> [Material for the task]

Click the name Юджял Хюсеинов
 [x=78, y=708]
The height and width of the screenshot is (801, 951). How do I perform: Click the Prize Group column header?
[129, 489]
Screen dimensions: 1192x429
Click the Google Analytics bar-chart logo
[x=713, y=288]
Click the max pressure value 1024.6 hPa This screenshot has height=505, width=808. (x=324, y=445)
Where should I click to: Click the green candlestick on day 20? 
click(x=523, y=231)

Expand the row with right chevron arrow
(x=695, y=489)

> [Requirement] Starting at the line that contains "Click the Google Analytics bar-chart logo", quote each remaining line of the entries above, unchanged.

> [Solution below]
Click the Google Analytics bar-chart logo
[x=713, y=288]
Click the max pressure value 1024.6 hPa This screenshot has height=505, width=808. (x=324, y=445)
Where should I click to: Click the green candlestick on day 20? 
click(x=523, y=231)

Expand the row with right chevron arrow
(x=695, y=489)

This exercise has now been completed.